Source document >>
● ● ● ● ●

Day 5 of illustrating/blogging one poem a day from Vagabonding, my second poetry book manuscript (this one from the “Back in the Colonies” section). Spacing doesn’t work exactly the way I want it to in WordPress, so some of that is lost (grrrr). My road-idea illustrations are frustrating me in their sketchiness, so here is an even sketchier road-idea illustration (GRRRRR). This poem came out fairly complete already one night/morning as the writing demon was upon me, but now reminds me of an old favorite. So I’ll include both.
“Dialogue with an Angel”
Years ago, in the darkness of my youth,
a brush-fire destroyed everything I owned.
The flames licked my home hollow.
At first, for the moment that the hollowness felt clean,
I thought they were my sisters.
Awakening from that moment
of false beauty was the hardest part.
I ran away and rebuilt.
But another disaster followed
swiftly on the last.
This time it was a tornado,
roaring from the sick, green sky
like a train
like a lion
and like an angel of some terrible judgment.
I could not look the angel in the eye and,
knowing my home would again soon be hollow, left
to make anew a better life.
The caravans I followed seemed friendly enough,
until they disappeared one night
as the snows began to fall
and the wind began to rip
at the fabric of all things.
At last, I was alone.
It might be peaceful to die like this,
I thought, and lay down to sleep.
A pack of wild dogs encircled me then,
“Now-now, now-now, now-now”
Then, I knew it was really time to leave—
a greater leaving
than I could yet imagine.
“Go with God,”
my blanket-holding brain suggested,
bullied down that plank by pranksters, programmed ecstasy, and force of need.
And I did, the ghosts of the brush-fire sisters still licking my skin.
Sometimes, at night, their beautiful faces flash back at me,
with the shock, the stab, and the jolt
of realizing the false friendship of their warmth.
“Get on,” says the conductor.
“Stay back,” says the lion-tamer.
“Now be still,” says the angel,
as the world I left already ashen, burns.
In my new life, I am not a brush-fire victim.
You are not my beautiful sisters,
sipping air and letting slip your torn stockings of combustion.
The storms that grow stronger as the climate grows weirder
are not trains we can ride into the city
are not lions we can watch roaming from the car
are not angels of some terrible judgment.
“Don’t be so sure,” says the angel,
salting a hole in the sky with his tears,
not of remorse, guilt, or shame,
but of anger.
The tide rises,
the tides rise,
the rising tides sighed and sighed.

● ● ● ● ●

Record excerpts >>
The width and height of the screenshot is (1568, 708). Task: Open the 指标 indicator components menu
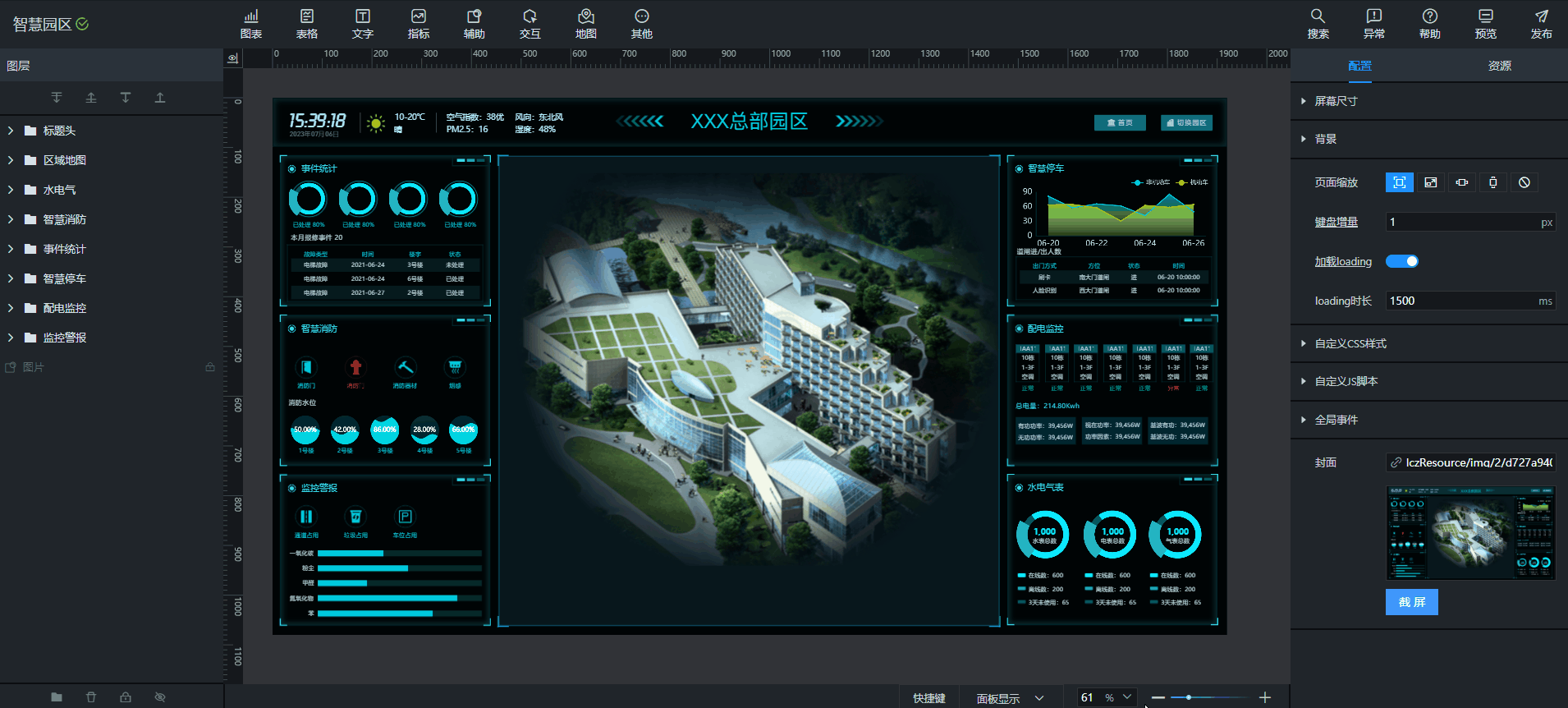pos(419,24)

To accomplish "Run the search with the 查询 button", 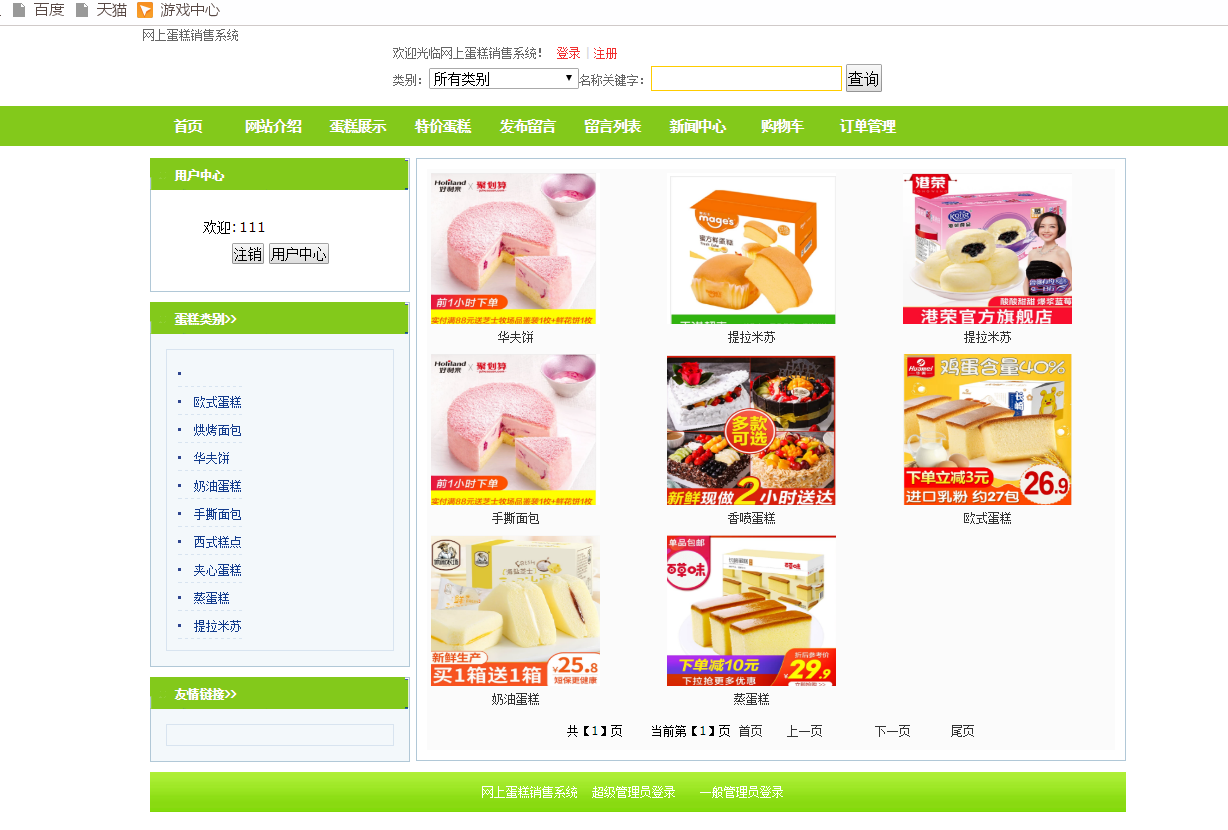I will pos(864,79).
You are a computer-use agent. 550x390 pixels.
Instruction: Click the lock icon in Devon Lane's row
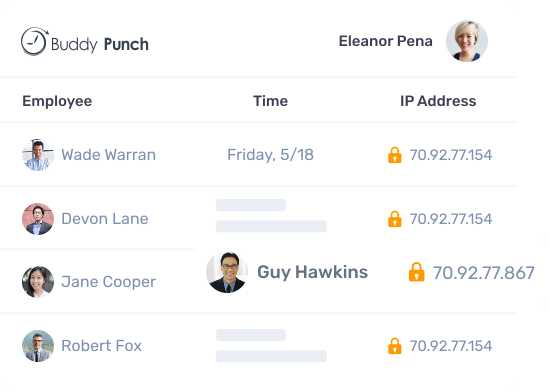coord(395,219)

● ● ● ● ●

The task >>
Please answer these questions from the poetry blog post, keeping each answer on its own numbered line:
1. Which section of the manuscript does the poem come from?
2. What was the second disaster the speaker faced?
3. What does the lion-tamer say?

Finished answer >>
1. "Back in the Colonies"
2. A tornado
3. "Stay back"